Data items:
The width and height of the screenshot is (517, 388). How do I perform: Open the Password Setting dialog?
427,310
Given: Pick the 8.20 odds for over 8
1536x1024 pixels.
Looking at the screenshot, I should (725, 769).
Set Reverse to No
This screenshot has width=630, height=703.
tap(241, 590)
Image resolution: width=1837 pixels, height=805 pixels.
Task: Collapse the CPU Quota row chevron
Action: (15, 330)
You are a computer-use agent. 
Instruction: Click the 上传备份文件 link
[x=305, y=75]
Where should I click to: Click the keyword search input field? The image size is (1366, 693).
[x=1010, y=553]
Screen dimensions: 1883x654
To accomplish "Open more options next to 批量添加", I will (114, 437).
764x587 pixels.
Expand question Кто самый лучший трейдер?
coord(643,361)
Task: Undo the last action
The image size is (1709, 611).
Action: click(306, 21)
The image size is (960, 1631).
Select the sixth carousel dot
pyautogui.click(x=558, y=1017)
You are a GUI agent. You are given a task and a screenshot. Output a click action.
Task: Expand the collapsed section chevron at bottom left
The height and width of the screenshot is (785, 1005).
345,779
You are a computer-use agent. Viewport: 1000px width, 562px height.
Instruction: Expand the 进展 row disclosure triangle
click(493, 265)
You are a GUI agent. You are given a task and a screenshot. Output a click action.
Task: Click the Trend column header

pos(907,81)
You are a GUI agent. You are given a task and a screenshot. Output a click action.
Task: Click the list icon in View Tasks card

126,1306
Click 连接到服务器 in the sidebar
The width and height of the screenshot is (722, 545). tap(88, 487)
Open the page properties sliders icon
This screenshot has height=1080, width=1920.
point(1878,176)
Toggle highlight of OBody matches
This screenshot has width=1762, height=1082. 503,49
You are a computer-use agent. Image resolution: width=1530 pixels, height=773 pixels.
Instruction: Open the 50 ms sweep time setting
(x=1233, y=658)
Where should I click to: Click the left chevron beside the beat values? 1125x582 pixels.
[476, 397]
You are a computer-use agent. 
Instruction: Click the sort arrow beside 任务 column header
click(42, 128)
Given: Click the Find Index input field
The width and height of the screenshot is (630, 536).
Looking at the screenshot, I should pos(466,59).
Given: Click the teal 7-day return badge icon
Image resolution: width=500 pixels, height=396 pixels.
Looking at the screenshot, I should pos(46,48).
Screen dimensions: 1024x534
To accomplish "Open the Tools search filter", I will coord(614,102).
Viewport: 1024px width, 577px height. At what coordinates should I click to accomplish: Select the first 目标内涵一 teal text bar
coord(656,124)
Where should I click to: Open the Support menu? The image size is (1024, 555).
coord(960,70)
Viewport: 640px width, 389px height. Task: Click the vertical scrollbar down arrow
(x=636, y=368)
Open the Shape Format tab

### What the task requires
Find and copy each line above holding "dimensions".

### Finished exercise
Screen dimensions: 1883x654
Screen dimensions: 1024x534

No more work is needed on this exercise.